Quer saber mais sobre Brasil, EUA, Zona do Euro e Reino Unido? Acompanhe a seguir os desdobramentos destes e outros acontecimentos na edição #375 do “De Olho no Câmbio”.
Real x dólar
Começamos a semana com o dólar cotado a R$5,2354 na segunda-feira (30/mar), um nível 1,5% inferior à abertura da semana anterior (23/mar). Ao longo da semana, a moeda norte-americana perdeu força frente ao real, e o dólar abriu o pregão desta quinta-feira (02/abr) cotado a R$5,1551, patamar 1,6% inferior à abertura da sexta-feira anterior (27/mar). Entre as aberturas desta sexta (02/abr) e da segunda-feira da semana anterior (23/mar), vimos uma valorização do real em relação ao dólar de 3,0%.
A semana foi marcada por depreciação do dólar frente ao real, refletindo a melhora do apetite por risco em meio à expectativa de cessar-fogo no Oriente Médio. Apesar disso, declarações ainda mais recentes do presidente Donald Trump sobre atacar o Irã com todas as forças trouxeram à tona novos questionamentos se o fim está de fato próximo.
Os dados dos Estados Unidos trouxeram sinais mistos, mas com leve viés de desaceleração no mercado de trabalho. A criação de 62 mil vagas pela ADP superou as expectativas, porém veio abaixo do mês anterior, enquanto as vagas em aberto recuaram para 6,882 milhões. Esse conjunto reforça a percepção de perda gradual de fôlego.

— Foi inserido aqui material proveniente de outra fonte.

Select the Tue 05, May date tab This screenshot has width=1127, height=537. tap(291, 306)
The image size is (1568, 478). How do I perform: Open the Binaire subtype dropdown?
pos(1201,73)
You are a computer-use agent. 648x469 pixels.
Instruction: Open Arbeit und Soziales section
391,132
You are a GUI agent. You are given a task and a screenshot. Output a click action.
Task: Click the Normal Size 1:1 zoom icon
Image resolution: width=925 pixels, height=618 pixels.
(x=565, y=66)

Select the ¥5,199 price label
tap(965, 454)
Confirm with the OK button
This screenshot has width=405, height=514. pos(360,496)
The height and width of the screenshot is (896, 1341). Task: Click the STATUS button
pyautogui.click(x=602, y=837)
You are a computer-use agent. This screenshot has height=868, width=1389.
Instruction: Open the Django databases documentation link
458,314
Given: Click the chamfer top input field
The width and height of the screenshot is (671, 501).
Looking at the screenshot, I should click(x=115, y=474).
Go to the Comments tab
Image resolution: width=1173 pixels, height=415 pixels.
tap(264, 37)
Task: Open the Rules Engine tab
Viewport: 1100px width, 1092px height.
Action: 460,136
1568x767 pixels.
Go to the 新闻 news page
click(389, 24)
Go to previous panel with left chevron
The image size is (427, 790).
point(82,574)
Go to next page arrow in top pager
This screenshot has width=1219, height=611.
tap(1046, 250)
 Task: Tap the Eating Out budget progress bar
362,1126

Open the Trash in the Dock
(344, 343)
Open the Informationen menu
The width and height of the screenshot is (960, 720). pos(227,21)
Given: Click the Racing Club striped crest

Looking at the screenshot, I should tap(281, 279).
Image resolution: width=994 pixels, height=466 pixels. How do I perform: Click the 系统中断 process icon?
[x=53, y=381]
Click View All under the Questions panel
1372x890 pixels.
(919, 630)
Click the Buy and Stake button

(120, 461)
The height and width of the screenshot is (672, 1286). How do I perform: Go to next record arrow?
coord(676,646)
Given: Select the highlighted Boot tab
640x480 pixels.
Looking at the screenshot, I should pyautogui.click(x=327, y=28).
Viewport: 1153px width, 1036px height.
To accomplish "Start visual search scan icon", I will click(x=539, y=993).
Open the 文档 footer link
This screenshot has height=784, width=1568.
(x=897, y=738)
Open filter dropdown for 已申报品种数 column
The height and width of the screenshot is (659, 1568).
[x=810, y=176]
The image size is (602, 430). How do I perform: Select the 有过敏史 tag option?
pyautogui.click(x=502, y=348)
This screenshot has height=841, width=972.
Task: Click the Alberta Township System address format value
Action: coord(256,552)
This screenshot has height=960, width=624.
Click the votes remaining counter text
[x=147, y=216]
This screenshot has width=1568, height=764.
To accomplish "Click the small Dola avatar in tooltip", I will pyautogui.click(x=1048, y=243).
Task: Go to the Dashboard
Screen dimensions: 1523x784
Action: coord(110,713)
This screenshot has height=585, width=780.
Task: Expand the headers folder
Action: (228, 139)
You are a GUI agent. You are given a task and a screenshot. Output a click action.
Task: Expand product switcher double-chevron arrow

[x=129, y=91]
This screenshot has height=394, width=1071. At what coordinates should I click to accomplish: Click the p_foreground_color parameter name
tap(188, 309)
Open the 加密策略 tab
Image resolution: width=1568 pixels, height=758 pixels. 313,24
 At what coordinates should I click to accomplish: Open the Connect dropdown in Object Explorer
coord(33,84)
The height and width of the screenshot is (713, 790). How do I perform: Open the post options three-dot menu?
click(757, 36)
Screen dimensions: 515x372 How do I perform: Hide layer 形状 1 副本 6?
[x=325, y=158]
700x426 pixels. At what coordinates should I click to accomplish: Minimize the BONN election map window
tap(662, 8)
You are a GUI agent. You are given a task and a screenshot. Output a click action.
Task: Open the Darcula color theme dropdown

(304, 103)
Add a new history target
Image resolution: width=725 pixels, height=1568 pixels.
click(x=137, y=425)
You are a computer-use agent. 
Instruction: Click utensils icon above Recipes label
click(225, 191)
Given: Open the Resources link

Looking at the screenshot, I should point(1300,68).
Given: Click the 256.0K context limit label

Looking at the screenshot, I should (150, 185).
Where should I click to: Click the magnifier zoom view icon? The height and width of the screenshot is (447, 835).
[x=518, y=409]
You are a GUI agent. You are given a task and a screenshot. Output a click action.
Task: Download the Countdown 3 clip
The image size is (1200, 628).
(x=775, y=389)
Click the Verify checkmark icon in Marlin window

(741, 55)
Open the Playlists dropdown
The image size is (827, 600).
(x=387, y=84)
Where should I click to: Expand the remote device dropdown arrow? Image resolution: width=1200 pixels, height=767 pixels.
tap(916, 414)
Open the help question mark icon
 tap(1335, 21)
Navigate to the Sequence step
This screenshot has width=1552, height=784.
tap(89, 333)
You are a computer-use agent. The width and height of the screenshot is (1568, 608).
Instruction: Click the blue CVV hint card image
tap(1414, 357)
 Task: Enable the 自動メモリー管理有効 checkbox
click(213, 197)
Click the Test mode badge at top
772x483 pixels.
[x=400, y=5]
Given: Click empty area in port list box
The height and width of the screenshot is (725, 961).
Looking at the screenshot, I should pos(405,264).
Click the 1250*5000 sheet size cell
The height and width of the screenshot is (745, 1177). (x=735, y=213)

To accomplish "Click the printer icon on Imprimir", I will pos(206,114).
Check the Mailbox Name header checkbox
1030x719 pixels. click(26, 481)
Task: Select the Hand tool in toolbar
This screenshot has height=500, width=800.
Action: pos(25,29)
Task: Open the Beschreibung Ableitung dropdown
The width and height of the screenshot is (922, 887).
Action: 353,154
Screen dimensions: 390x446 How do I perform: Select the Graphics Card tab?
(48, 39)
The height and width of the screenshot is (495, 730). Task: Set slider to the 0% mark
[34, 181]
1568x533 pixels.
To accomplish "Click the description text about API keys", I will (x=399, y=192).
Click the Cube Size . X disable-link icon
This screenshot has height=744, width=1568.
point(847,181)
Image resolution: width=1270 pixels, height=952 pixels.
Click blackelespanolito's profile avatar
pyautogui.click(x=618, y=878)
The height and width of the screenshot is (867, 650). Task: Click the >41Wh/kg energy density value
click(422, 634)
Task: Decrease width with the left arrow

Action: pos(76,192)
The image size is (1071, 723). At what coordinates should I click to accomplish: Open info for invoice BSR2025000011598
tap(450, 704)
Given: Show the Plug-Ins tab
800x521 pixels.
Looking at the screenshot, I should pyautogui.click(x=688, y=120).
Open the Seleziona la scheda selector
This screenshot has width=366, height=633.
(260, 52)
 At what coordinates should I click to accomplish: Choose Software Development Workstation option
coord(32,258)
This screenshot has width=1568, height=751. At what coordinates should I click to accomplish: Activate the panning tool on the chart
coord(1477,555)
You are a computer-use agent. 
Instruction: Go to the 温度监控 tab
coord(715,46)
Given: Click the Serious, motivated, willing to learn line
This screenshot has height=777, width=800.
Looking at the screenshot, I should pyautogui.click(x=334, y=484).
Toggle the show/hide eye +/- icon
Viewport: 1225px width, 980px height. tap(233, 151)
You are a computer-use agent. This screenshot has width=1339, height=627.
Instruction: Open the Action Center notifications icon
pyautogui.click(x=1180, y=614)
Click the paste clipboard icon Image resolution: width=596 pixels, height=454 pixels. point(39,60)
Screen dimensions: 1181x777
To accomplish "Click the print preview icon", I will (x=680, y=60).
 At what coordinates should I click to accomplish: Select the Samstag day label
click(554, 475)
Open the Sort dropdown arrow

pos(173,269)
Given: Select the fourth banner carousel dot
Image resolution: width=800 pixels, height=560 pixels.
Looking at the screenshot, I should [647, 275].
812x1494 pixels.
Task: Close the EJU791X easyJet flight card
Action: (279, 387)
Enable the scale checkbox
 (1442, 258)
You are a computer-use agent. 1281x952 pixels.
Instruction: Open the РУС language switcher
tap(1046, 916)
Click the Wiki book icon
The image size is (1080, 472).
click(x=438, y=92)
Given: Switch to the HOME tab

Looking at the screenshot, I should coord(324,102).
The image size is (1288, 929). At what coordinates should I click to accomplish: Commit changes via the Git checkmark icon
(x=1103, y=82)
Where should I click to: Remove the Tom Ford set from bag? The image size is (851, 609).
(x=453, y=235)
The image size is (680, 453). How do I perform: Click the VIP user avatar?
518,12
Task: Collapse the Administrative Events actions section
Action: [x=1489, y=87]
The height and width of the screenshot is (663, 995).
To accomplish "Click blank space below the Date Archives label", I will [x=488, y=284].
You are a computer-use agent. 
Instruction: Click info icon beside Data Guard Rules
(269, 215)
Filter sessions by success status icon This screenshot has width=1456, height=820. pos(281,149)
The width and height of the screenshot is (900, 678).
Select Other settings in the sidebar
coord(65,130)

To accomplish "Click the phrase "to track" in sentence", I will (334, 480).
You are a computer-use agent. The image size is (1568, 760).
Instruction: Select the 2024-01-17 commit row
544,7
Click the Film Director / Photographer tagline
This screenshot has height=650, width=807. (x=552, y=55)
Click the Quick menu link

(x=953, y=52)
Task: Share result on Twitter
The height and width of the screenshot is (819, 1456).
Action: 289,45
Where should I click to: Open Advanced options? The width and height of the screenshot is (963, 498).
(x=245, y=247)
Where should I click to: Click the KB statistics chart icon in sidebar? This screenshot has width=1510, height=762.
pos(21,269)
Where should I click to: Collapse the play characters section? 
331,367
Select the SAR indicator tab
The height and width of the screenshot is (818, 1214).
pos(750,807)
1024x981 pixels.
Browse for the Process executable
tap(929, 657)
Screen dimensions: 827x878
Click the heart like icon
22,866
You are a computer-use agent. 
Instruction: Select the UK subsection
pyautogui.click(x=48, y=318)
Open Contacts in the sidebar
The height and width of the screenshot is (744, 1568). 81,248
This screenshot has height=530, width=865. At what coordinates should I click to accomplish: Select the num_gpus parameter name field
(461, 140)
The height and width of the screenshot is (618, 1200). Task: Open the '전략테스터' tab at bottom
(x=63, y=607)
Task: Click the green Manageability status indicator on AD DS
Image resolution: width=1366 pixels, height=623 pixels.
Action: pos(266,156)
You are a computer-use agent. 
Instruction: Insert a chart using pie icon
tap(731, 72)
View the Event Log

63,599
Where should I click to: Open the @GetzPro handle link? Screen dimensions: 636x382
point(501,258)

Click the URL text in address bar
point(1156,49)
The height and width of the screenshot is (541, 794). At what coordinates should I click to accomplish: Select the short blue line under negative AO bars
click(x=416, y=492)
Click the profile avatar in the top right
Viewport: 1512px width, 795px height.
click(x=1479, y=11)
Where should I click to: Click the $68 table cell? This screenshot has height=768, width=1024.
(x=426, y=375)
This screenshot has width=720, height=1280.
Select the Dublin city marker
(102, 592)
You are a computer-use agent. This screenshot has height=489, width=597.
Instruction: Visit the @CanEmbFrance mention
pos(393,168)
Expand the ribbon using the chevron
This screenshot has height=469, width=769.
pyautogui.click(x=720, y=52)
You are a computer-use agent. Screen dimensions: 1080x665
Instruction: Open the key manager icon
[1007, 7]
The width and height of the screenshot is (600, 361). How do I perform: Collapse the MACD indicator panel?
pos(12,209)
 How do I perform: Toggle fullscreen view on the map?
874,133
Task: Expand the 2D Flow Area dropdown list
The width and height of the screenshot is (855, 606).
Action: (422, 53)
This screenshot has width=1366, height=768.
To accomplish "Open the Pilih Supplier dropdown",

Por outro lado, indicadores de atividade mostraram alguma resiliência, com destaque para o varejo (+0,6%) e o PMI industrial acima de 52 pontos. Ainda assim, esses dados não foram suficientes para reverter o movimento cambial, já que o foco permaneceu na leitura de moderação econômica e no alívio geopolítico.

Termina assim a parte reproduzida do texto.